I recently completed some work on ChiZine Publications’ website, a small publisher for which I’m the Marketing Director. Though I’d planned to follow all kinds of best practices and integrate a bunch of new tools, in the end I ran out of time (with a full-time day job and a 4-night per week class) so I didn’t get all the changes done in the way I’d wanted.
This got me thinking about best practices and effort. And, how these ideas apply to both web professional and writers, so I will address both in different color text.
Lacking Best Practices Does Not Mean Terrible
I firmly believe in knowing your industry’s best practices. They came about because they produced the best results, so following them will improve the quality of your project.

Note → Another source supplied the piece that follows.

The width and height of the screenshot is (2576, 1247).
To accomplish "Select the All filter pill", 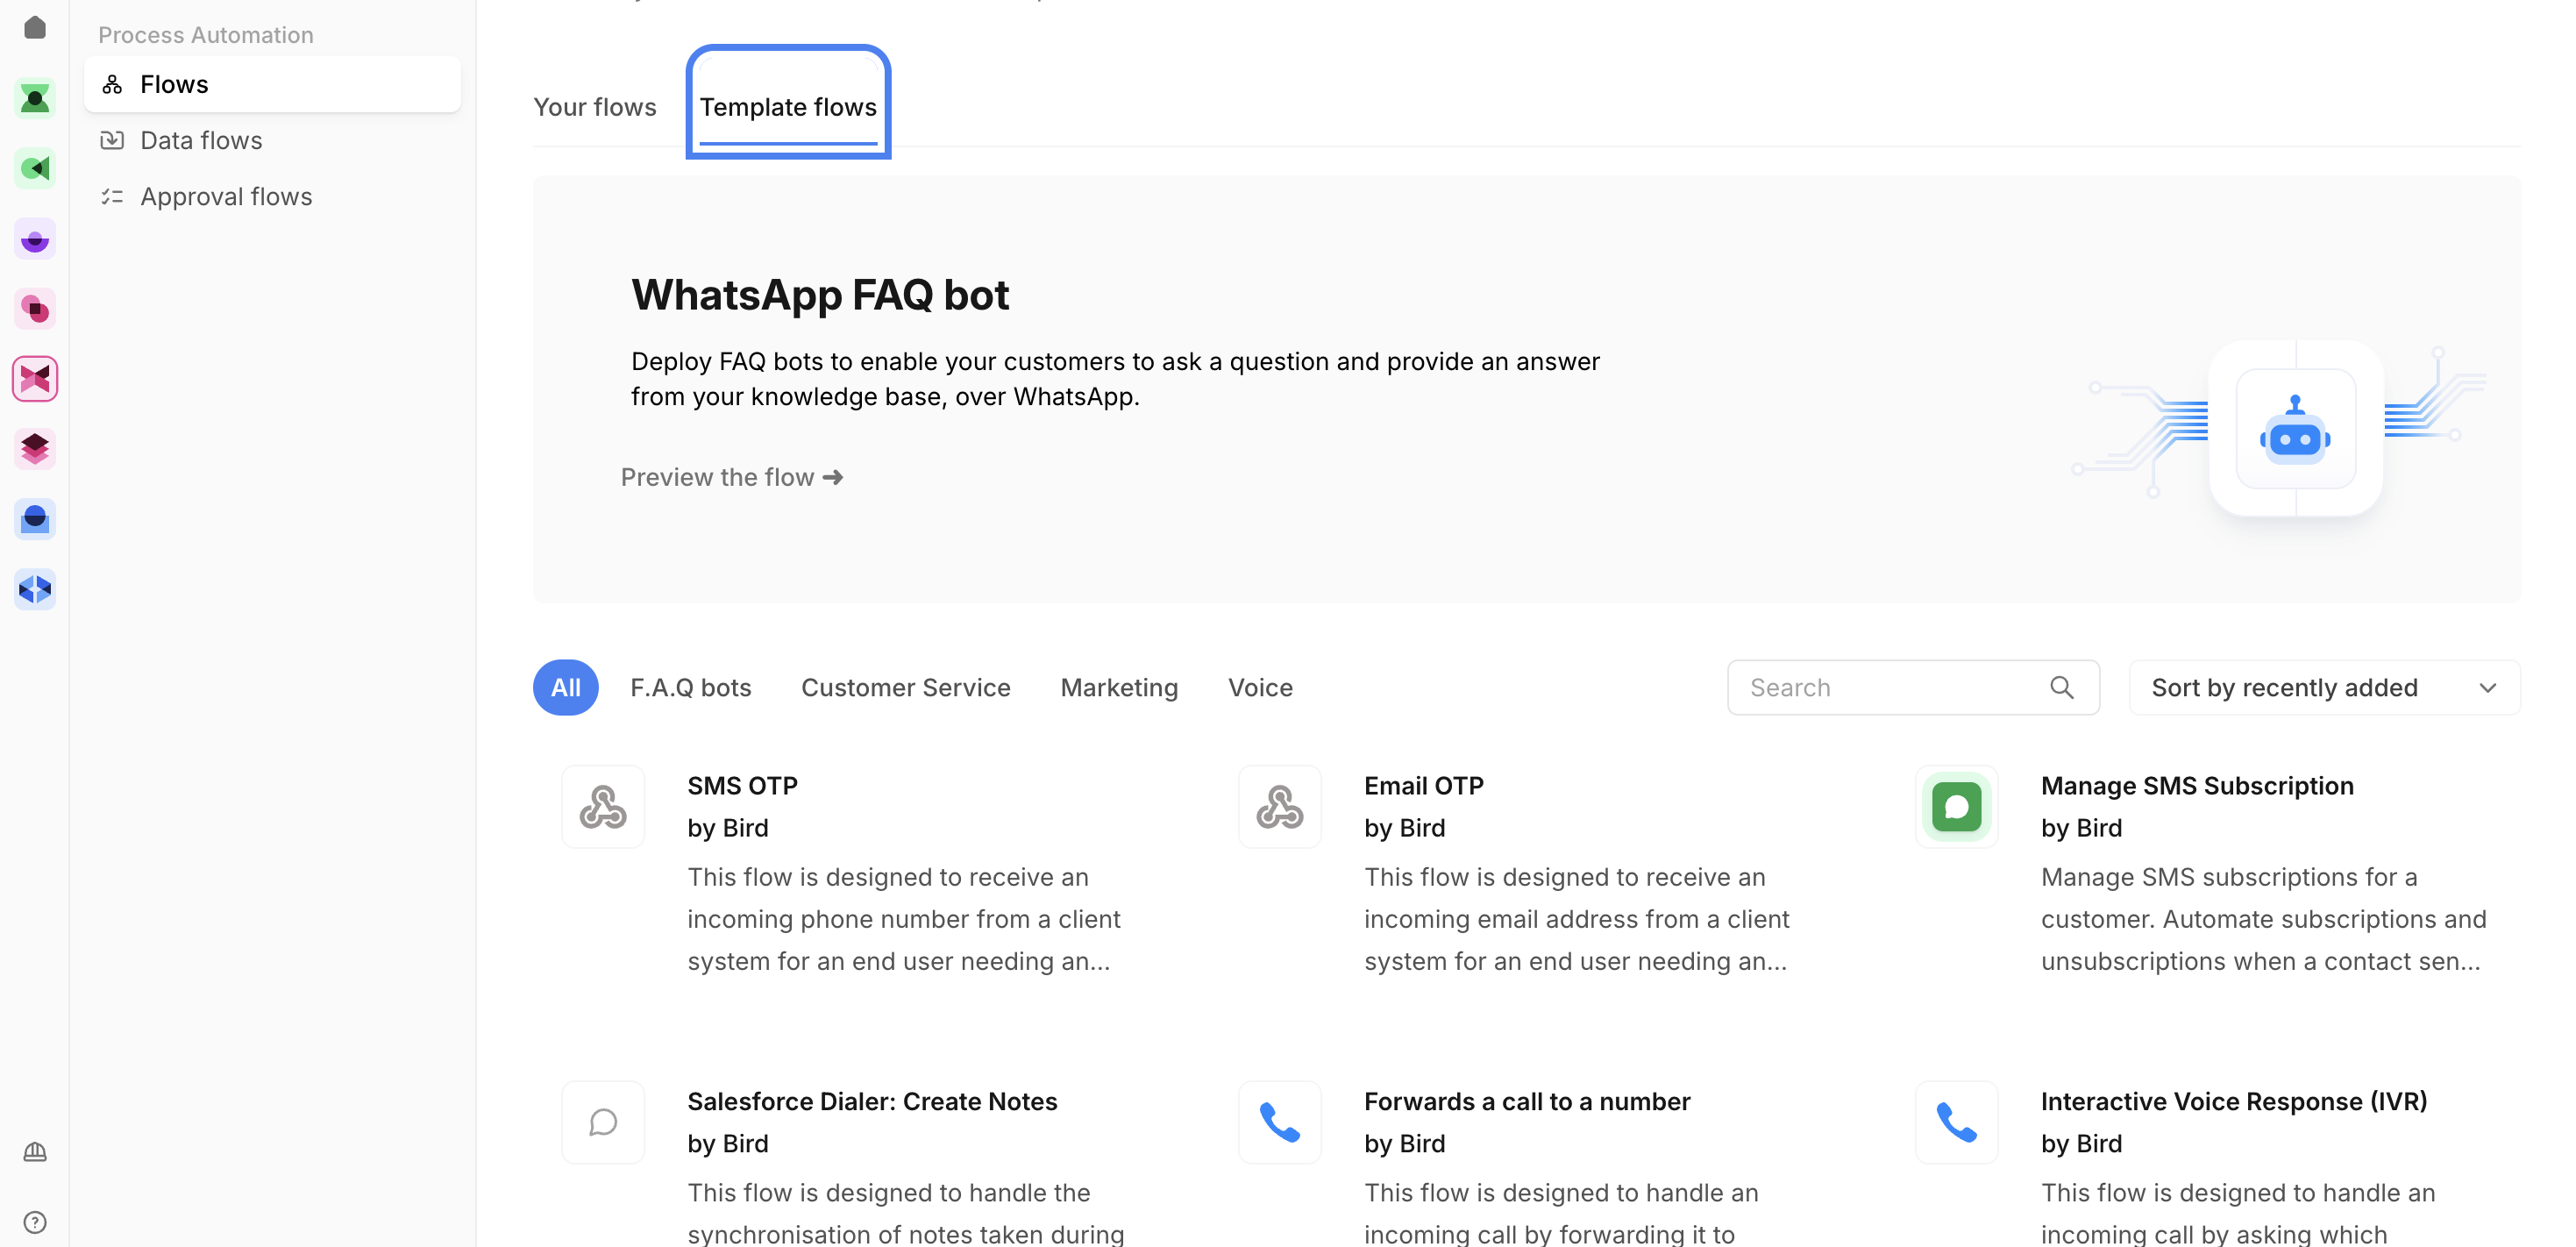I will [x=565, y=687].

For Web professionals, this can be focus testing, standard compliance or keyword research and optimization. For writers, this can mean developing an outline, describing a sense other than sight and giving each character a distinctive voice.
But sometimes too much emphasis is placed on slavishly following them. You can still produce something very good even if it does not follow all best practices. Your comedic short story might lack strong character development, but be hilarious. Your new web site might rate high in focus groups, but not every page validates as XHTML 1.0 Strict.

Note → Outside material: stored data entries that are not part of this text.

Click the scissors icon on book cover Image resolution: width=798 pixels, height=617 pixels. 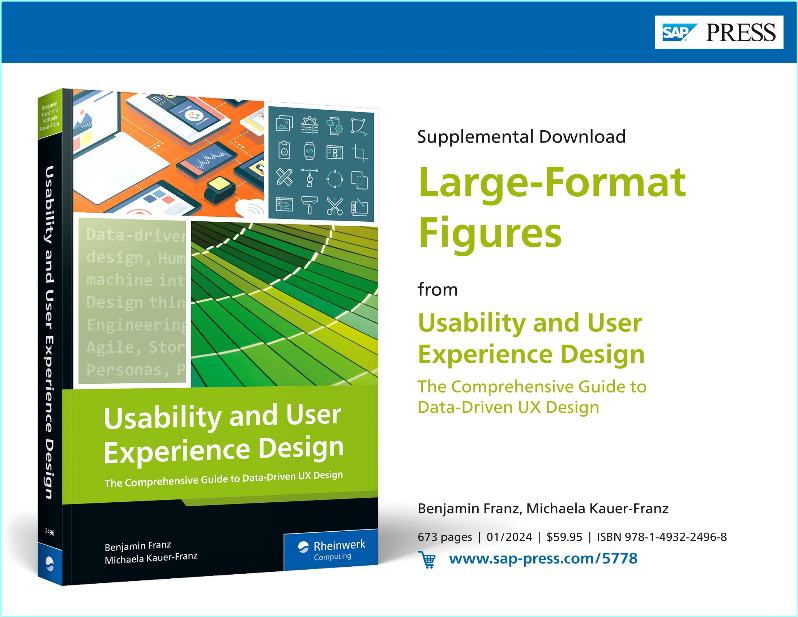click(x=335, y=206)
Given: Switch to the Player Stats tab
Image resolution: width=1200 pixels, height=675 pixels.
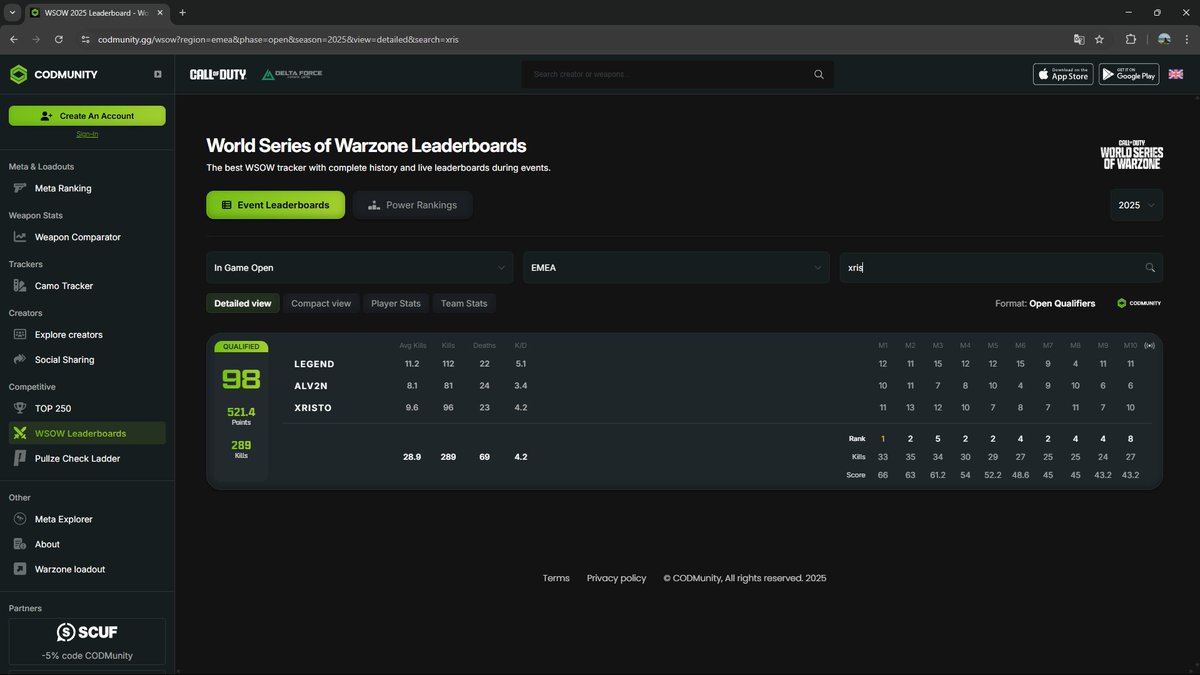Looking at the screenshot, I should point(395,303).
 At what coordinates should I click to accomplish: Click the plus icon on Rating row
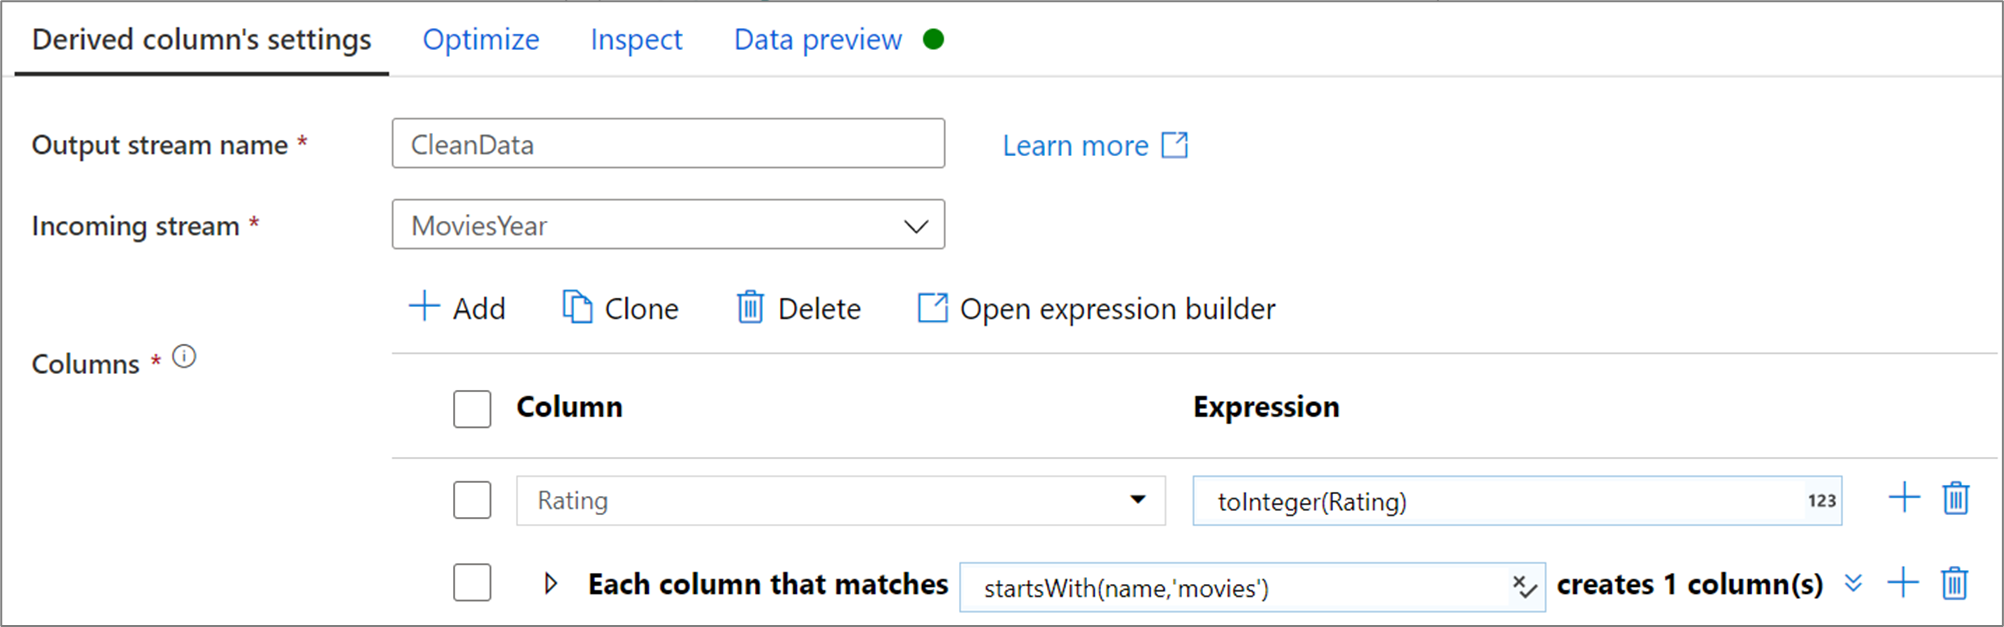[x=1904, y=498]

Ask yourself: Do you need to follow every best practice? The answer depends on if you fulfilled the goal you set out to achieve. As well, the effort required to address some of the finely detailed requirements of best practices could be used to get other projects off the ground.
Consider you have an idea you want to accomplish, whether it’s a short story or web app. When starting with just an idea, you have 0% while 100% is the perfect, idealized realization of that idea.
To reach 80% of your goals takes X units of effort (time, resources, money, etc.). Generally, this means a pretty solid story that’s had a few revisions or app with the major bugs ironed out, but still rough around the edges—clunky interface, could crash with excess load, plain dialogue, one-dimensional secondary characters.
Now, to reach 90% takes another X units. That’s right, you double your effort to gain another 10%—interface is a bit more polished, but not slick. Characters’ voices are more distinct, but you still have a few sentences that don’t pop the way you want them to.
To reach 95% requires another X units; 97% another X units. So, it requires four times the effort to reach 97% of your goal than just 80%. From 97%, each X units of effort realizes a smaller and smaller improvement as you get closer to—but never reach—100%.
Is it Worth All That Effort?
If you are aiming for commercial release or publication in a leading magazine, you should invest the effort. A good 80% story might sell to some semi-pro markets, but not Asimov’s. Some users might use an 80% app, but it won’t be commercially viable.
However, to even reach 80%, you need to apply some best practices. You can’t just begin to write or code willy-nilly without understanding things like character development, story arcs, coding syntax or proper HTML. Don’t use them and you’ll end up with something mediocre, at best, and never achieve any kind of attention or success.
Therefore, the question is which best practices to apply and at what level of strictness.
Keep in mind that best practices are effort-eaters. To repeat what I said above, the effort it takes to improve something from 97% to 98% is the same it takes to go from nothing (0%) to a pretty good (80%). At some point, you have to say “enough,” put the project out there and move on to something else.
Know When to Say “Enough” (Hint: It comes before things are perfect)
While a few extra sentences about a character’s childhood might make him more sympathetic, and optimizing images to trim 10K off the page weight might improve load-time, it’s doubtful these small changes will drastically increase the quality of your project. All you’re doing is trying to keep raising the level of a lake by throwing in pebbles because you’re out of boulders.
When you complete a revision, don’t ask yourself if you’ve applied all best practices and/or if your project is perfect (because it never will be). Instead, does your project do what you want it to do?
If so, stop tinkering and put it out there—nothing got published or used just sitting on a folder in your desktop. If it fails, learn some lessons. You might realize you should have worked on it more, or perhaps the fundamental concept was flawed from the beginning. But at least you know. Next step: do you apply those lessons to that project and try again, or put that project in a drawer, move on and apply those lessons to the next project?
If the project does not do what you want it to do, how much more effort will it take, and can that effort be better spent on another project that perhaps has a strong fundamental concept?
No best practice in the world can answer these questions. But, you might find you develop your own best practices for deciding how much time to spent on tinkering and revisions, when to put something out there, and when to give up and move on.